48 per cent of life insurance is sold by mortgagelenders, although it can be purchased through independent advisers, direct providers or via the internet.

Then again a DTI spokesman has said that their enquiry continues into a massive range of insurance lock ins. A provider who met Jonathon Shaw has said that life insurance has been given a fleeting look, while more importance has been focused on home insurance.

The problem with customers being pressured into buying uncompetitive life cover and home insurance plans is equally significant for both products.

The problems are especially severe with payment protection insurance. As much as 1/2 of all clients who have been influenced into taking out a  PPI may have been given the wrong type of insurance. Plus the the greater part of people who bought one of these questionable policies expect much more than they would in truth receive if they were unable to pay their bills.

A broad survey has found that about 25 per cent of people are under the illusion that they will be paid a monthly wage from their PPI policy, rather than understanding the policy would only cover their debts.

A further 15 per cent said they believed the policy would protect them if they could no longer meet their repayment obligations for any reason, and 7 percent said they thought their medical bills would be paid for if they were to taken ill .

Many people thought the policy would go on indefinitely to meet their ongoing debts, others thought their policy would cover motor car breakdowns and household bills.

Yearly sales of Payment Protection Insurance policies are said to create premiums of about £5.4bn for the insurance business.
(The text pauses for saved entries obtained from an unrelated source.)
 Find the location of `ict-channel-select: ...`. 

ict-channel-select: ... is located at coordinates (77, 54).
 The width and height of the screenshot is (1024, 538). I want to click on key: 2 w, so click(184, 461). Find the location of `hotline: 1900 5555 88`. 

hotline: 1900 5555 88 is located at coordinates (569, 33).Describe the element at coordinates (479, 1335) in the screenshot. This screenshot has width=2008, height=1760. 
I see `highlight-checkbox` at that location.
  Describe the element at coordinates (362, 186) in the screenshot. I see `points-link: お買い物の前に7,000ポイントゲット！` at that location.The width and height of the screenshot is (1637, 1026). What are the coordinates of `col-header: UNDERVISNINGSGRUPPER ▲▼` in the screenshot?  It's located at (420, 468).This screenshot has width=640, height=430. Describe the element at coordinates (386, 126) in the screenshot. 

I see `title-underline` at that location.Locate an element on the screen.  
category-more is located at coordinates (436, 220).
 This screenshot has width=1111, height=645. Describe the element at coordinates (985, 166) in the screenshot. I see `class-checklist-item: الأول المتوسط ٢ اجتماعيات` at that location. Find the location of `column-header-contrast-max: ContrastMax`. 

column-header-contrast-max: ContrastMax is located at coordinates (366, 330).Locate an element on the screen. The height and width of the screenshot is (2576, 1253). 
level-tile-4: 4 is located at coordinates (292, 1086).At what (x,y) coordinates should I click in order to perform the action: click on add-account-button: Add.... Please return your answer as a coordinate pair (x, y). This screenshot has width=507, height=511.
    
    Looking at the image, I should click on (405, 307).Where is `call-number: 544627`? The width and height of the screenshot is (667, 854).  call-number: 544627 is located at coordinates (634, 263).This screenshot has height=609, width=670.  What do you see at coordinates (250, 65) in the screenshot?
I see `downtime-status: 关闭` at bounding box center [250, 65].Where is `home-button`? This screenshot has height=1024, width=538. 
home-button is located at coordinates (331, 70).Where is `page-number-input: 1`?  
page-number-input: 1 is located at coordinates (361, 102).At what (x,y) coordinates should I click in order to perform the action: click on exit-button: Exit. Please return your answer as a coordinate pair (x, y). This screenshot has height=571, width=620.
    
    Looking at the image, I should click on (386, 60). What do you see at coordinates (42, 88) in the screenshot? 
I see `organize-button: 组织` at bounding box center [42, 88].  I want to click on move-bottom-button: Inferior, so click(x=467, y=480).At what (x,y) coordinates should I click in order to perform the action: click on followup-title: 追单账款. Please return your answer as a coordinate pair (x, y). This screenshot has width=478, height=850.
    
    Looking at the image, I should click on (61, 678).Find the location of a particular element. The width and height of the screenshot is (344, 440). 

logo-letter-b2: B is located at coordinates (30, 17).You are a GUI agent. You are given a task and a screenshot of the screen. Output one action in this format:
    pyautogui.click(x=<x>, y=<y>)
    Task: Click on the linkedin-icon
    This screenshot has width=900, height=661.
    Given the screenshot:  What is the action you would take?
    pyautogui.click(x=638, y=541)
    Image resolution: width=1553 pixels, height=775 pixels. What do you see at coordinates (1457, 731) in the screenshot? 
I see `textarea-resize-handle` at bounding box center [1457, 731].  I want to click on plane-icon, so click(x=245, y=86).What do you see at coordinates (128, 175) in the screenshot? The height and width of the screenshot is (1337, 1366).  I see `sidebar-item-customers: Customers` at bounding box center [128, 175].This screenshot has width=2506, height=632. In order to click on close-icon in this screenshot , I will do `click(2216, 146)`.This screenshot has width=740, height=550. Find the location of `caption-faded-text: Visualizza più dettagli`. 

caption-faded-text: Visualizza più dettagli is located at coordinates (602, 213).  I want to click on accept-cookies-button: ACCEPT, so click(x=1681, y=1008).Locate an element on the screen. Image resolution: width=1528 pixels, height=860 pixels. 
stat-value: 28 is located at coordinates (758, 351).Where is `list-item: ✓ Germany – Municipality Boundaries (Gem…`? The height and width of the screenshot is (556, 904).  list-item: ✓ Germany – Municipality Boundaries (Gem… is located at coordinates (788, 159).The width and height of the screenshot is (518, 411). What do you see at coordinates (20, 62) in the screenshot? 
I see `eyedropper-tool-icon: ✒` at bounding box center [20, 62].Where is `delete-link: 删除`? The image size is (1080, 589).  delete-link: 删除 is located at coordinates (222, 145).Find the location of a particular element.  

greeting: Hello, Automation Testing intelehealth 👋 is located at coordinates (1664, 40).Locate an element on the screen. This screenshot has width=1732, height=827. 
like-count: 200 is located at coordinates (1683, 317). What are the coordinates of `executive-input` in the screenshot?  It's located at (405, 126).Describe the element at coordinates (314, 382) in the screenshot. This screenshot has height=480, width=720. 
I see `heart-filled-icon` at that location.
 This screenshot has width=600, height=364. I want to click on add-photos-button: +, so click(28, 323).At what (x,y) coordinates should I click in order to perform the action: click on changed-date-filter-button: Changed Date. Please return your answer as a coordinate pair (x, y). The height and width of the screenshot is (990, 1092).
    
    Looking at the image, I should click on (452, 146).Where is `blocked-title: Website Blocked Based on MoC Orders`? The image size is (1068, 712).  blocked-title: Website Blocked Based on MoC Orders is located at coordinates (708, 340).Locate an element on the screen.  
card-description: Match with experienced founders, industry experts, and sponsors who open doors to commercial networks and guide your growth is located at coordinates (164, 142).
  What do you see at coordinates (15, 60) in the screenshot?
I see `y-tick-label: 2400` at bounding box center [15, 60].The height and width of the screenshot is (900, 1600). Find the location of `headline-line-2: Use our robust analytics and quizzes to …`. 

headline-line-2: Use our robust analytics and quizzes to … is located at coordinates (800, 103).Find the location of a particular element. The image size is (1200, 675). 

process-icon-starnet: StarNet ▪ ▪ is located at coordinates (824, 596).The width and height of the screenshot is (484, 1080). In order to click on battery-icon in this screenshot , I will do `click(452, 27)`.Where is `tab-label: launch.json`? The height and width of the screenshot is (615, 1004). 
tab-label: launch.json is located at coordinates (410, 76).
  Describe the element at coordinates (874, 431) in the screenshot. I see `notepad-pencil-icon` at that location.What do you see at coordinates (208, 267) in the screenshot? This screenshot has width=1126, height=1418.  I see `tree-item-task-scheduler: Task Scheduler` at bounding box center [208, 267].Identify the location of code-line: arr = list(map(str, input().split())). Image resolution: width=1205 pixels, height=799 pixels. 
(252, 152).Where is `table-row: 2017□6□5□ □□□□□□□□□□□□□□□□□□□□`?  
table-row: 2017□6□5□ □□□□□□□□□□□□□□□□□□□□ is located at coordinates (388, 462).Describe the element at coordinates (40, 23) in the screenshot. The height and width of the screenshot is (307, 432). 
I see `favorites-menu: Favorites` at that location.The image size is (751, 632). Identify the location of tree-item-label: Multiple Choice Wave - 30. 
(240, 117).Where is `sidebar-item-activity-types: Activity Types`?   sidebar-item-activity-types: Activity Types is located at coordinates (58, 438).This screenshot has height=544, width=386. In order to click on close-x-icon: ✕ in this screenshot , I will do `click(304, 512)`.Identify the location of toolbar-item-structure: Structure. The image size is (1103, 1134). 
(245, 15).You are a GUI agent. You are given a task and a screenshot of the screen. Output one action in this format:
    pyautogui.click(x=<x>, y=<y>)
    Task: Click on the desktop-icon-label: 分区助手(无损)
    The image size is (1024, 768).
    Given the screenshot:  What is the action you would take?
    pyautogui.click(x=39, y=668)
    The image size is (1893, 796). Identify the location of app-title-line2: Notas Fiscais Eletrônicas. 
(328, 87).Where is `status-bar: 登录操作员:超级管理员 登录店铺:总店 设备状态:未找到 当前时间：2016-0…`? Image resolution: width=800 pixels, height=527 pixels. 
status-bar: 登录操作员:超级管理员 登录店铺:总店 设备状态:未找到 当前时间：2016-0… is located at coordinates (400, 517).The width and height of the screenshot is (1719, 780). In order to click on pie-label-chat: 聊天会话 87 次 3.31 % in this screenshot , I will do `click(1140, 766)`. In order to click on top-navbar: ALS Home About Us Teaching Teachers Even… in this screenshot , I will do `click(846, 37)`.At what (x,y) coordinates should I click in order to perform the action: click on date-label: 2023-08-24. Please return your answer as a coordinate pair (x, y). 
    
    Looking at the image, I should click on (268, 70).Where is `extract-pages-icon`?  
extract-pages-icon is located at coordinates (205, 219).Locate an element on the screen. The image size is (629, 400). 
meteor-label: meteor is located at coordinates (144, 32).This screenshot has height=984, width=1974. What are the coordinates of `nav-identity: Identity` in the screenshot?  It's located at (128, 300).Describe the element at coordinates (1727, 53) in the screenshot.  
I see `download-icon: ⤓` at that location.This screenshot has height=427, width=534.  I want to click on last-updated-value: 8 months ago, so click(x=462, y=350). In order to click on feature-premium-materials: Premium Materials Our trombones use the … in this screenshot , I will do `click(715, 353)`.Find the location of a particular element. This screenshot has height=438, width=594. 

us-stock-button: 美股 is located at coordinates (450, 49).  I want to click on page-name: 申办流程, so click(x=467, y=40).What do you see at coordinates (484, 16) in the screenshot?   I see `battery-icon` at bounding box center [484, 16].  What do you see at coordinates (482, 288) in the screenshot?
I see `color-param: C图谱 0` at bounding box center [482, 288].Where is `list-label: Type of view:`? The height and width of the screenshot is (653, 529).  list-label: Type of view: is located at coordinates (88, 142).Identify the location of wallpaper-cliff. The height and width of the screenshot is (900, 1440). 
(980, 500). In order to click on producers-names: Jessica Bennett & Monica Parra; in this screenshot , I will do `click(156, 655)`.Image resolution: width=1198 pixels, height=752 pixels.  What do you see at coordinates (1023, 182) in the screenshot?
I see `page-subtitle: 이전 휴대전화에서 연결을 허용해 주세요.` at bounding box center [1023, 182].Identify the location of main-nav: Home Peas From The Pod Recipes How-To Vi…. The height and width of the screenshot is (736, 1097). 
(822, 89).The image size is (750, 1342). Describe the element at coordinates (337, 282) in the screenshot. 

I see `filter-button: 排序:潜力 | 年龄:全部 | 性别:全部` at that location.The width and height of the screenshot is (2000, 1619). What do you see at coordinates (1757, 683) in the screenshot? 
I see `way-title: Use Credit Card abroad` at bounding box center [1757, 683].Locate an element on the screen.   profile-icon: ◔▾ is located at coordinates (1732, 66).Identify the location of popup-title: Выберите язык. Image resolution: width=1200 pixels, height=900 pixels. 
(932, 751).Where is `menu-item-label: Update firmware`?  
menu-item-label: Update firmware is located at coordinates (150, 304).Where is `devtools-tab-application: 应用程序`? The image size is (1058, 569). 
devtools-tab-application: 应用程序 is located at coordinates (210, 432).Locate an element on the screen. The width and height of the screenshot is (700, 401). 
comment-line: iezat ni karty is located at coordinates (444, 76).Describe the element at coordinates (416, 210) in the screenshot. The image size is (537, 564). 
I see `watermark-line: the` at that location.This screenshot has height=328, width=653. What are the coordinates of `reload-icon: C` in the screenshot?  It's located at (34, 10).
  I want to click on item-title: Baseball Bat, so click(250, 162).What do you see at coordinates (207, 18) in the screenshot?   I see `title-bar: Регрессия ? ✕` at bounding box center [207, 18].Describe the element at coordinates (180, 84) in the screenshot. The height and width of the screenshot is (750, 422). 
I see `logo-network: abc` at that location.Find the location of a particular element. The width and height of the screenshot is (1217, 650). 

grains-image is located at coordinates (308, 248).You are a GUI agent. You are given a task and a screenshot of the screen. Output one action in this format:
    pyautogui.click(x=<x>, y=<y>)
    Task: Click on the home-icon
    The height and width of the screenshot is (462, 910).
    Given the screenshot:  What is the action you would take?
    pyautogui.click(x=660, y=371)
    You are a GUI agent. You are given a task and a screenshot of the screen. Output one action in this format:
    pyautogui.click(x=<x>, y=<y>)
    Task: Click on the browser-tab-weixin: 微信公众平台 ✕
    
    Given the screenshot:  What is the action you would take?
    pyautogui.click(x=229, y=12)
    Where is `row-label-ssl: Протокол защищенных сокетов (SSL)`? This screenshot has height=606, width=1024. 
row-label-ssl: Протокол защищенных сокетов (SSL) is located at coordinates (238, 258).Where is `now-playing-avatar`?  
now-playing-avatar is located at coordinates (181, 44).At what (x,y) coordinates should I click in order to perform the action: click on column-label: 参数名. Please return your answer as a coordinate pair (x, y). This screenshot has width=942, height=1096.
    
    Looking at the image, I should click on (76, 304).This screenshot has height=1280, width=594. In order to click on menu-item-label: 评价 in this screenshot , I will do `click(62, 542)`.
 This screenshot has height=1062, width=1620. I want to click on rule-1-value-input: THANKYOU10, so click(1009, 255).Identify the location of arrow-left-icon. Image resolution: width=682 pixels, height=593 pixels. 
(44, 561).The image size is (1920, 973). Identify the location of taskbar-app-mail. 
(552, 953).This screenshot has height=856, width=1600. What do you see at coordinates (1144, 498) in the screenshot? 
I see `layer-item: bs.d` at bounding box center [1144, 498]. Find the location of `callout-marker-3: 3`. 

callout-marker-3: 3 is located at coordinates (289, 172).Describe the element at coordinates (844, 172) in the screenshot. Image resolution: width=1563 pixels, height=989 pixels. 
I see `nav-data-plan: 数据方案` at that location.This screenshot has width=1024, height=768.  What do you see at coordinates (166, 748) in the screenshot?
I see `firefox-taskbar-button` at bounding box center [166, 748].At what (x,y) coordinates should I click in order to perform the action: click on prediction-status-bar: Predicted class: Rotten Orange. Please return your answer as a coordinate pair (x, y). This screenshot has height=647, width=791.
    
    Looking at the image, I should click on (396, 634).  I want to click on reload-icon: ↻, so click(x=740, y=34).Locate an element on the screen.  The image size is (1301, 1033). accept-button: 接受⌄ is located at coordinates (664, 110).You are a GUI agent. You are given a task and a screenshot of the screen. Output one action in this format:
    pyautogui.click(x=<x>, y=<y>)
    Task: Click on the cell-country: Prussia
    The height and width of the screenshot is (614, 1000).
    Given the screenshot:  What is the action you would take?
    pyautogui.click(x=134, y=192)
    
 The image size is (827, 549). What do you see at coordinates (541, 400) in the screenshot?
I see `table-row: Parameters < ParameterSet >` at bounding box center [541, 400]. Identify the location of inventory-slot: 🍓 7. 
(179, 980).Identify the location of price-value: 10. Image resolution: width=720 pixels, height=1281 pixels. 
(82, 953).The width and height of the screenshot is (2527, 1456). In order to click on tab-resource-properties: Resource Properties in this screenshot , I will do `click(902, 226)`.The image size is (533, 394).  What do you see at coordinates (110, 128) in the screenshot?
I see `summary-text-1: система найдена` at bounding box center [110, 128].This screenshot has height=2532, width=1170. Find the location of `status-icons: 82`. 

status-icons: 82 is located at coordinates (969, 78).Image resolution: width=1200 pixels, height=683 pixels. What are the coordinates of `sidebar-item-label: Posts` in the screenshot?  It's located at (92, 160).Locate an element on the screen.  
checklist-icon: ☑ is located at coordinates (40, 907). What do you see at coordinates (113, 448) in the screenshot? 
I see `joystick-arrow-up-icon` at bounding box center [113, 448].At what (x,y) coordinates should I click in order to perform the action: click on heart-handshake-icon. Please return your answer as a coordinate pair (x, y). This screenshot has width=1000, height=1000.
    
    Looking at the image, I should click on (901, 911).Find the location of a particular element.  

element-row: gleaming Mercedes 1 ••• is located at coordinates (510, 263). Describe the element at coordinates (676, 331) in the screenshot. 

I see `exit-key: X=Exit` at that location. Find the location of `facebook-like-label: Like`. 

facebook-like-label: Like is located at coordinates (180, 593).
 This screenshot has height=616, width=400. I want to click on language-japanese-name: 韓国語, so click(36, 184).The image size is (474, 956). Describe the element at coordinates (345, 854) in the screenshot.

However a stunning 4.5 billion pounds of this is said to be pure profit. Investigations suggest  that several banks charge up to  six hundred per cent more than others for a comparable product.

The Office of Fair Trading is investigating the sale of Payment Protection Insurance preceding complaints from the National Consumer Council and Citizens Advice. It recently empasized concerns that banks are tempting customers by advertising seemingly cheap loans and then hitting them with huge additional costs by selling expensive Payment Protection Insuranceas part of the deal.

As a consequence, a loan which appears to offer good value ends up being much more expensive.